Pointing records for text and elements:
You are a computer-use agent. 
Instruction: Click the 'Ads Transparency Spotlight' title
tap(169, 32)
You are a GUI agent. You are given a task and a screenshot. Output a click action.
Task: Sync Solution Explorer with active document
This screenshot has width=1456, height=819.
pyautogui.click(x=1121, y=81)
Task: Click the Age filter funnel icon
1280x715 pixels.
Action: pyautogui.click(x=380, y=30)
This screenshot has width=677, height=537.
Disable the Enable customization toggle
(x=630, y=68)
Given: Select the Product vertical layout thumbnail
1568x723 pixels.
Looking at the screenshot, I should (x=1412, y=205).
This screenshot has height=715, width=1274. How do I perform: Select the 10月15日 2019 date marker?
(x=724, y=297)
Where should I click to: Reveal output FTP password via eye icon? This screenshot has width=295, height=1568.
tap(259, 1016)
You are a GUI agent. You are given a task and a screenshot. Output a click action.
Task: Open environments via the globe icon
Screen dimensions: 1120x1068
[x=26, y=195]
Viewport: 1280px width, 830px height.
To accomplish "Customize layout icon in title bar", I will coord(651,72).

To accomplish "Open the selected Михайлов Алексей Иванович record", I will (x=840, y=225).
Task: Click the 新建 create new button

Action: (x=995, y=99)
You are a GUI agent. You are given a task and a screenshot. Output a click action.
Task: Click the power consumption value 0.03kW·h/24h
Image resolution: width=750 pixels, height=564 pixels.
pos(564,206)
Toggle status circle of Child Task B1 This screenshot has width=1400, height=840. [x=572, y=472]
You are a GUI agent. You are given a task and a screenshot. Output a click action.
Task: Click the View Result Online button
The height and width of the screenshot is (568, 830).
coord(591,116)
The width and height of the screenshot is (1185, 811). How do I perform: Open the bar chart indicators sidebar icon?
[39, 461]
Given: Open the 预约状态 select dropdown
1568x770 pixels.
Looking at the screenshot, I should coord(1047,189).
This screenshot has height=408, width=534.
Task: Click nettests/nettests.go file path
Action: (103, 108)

**TO DO**
Rewrite all the lines above, changing every "GUI agent" to "screen-control agent" and leaving everything else as it is.

**FULL OUTPUT**
You are a computer-use agent. 
Instruction: Click the 'Ads Transparency Spotlight' title
tap(169, 32)
You are a screen-control agent. You are given a task and a screenshot. Output a click action.
Task: Sync Solution Explorer with active document
This screenshot has width=1456, height=819.
pyautogui.click(x=1121, y=81)
Task: Click the Age filter funnel icon
1280x715 pixels.
Action: pyautogui.click(x=380, y=30)
This screenshot has width=677, height=537.
Disable the Enable customization toggle
(x=630, y=68)
Given: Select the Product vertical layout thumbnail
1568x723 pixels.
Looking at the screenshot, I should (x=1412, y=205).
This screenshot has height=715, width=1274. How do I perform: Select the 10月15日 2019 date marker?
(x=724, y=297)
Where should I click to: Reveal output FTP password via eye icon? This screenshot has width=295, height=1568.
tap(259, 1016)
You are a screen-control agent. You are given a task and a screenshot. Output a click action.
Task: Open environments via the globe icon
Screen dimensions: 1120x1068
[x=26, y=195]
Viewport: 1280px width, 830px height.
To accomplish "Customize layout icon in title bar", I will coord(651,72).

To accomplish "Open the selected Михайлов Алексей Иванович record", I will (x=840, y=225).
Task: Click the 新建 create new button

Action: (x=995, y=99)
You are a screen-control agent. You are given a task and a screenshot. Output a click action.
Task: Click the power consumption value 0.03kW·h/24h
Image resolution: width=750 pixels, height=564 pixels.
pos(564,206)
Toggle status circle of Child Task B1 This screenshot has width=1400, height=840. [x=572, y=472]
You are a screen-control agent. You are given a task and a screenshot. Output a click action.
Task: Click the View Result Online button
The height and width of the screenshot is (568, 830).
coord(591,116)
The width and height of the screenshot is (1185, 811). How do I perform: Open the bar chart indicators sidebar icon?
[39, 461]
Given: Open the 预约状态 select dropdown
1568x770 pixels.
Looking at the screenshot, I should coord(1047,189).
This screenshot has height=408, width=534.
Task: Click nettests/nettests.go file path
Action: (103, 108)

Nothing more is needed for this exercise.